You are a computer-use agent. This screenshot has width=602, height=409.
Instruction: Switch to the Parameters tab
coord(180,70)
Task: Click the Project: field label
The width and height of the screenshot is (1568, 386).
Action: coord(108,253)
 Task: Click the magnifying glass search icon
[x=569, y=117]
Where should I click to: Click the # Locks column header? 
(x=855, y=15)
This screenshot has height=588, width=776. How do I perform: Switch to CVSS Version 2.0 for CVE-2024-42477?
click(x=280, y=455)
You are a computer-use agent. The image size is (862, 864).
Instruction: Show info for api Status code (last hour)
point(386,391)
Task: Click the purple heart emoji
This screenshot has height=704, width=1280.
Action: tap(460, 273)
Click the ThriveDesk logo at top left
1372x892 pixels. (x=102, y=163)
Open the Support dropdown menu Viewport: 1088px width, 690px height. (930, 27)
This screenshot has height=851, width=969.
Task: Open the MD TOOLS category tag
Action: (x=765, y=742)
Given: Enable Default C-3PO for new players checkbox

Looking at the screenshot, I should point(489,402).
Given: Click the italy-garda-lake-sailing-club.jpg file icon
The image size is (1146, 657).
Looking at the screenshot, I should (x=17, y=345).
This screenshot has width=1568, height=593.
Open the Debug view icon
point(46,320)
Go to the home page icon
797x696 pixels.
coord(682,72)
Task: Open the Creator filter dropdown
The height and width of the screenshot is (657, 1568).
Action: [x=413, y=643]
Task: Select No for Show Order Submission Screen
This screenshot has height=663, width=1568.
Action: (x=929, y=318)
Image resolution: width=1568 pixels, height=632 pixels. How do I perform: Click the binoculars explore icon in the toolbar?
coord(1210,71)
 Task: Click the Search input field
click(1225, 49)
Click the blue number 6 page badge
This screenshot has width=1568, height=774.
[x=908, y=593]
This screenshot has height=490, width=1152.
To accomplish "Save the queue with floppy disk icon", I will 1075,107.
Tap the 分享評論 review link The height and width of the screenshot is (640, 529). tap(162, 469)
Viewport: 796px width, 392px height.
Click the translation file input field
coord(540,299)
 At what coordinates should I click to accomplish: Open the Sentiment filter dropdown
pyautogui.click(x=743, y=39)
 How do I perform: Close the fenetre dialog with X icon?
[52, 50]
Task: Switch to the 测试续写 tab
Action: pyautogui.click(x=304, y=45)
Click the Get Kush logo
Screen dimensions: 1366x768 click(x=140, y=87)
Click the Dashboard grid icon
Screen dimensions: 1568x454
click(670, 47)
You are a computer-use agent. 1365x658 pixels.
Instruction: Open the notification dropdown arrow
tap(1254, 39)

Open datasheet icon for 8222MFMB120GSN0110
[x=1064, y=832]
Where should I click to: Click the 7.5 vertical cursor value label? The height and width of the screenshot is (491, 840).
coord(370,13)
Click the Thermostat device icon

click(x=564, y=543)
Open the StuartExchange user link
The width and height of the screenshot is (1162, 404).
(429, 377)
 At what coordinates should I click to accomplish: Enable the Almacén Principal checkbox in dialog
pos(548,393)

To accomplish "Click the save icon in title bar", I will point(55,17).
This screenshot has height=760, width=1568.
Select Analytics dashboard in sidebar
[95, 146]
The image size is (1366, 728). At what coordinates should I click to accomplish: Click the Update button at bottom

==============================

Output only a verbatim copy of the lines spanning from the line that contains "Open the Debug view icon" to the end of the records above.

Open the Debug view icon
point(46,320)
Go to the home page icon
797x696 pixels.
coord(682,72)
Task: Open the Creator filter dropdown
The height and width of the screenshot is (657, 1568).
Action: [x=413, y=643]
Task: Select No for Show Order Submission Screen
This screenshot has height=663, width=1568.
Action: (x=929, y=318)
Image resolution: width=1568 pixels, height=632 pixels. How do I perform: Click the binoculars explore icon in the toolbar?
coord(1210,71)
 Task: Click the Search input field
click(1225, 49)
Click the blue number 6 page badge
This screenshot has width=1568, height=774.
[x=908, y=593]
This screenshot has height=490, width=1152.
To accomplish "Save the queue with floppy disk icon", I will 1075,107.
Tap the 分享評論 review link The height and width of the screenshot is (640, 529). tap(162, 469)
Viewport: 796px width, 392px height.
Click the translation file input field
coord(540,299)
 At what coordinates should I click to accomplish: Open the Sentiment filter dropdown
pyautogui.click(x=743, y=39)
 How do I perform: Close the fenetre dialog with X icon?
[52, 50]
Task: Switch to the 测试续写 tab
Action: pyautogui.click(x=304, y=45)
Click the Get Kush logo
Screen dimensions: 1366x768 click(x=140, y=87)
Click the Dashboard grid icon
Screen dimensions: 1568x454
click(670, 47)
You are a computer-use agent. 1365x658 pixels.
Instruction: Open the notification dropdown arrow
tap(1254, 39)

Open datasheet icon for 8222MFMB120GSN0110
[x=1064, y=832]
Where should I click to: Click the 7.5 vertical cursor value label? The height and width of the screenshot is (491, 840).
coord(370,13)
Click the Thermostat device icon

click(x=564, y=543)
Open the StuartExchange user link
The width and height of the screenshot is (1162, 404).
(429, 377)
 At what coordinates should I click to accomplish: Enable the Almacén Principal checkbox in dialog
pos(548,393)

To accomplish "Click the save icon in title bar", I will point(55,17).
This screenshot has height=760, width=1568.
Select Analytics dashboard in sidebar
[95, 146]
The image size is (1366, 728). At what coordinates should I click to accomplish: Click the Update button at bottom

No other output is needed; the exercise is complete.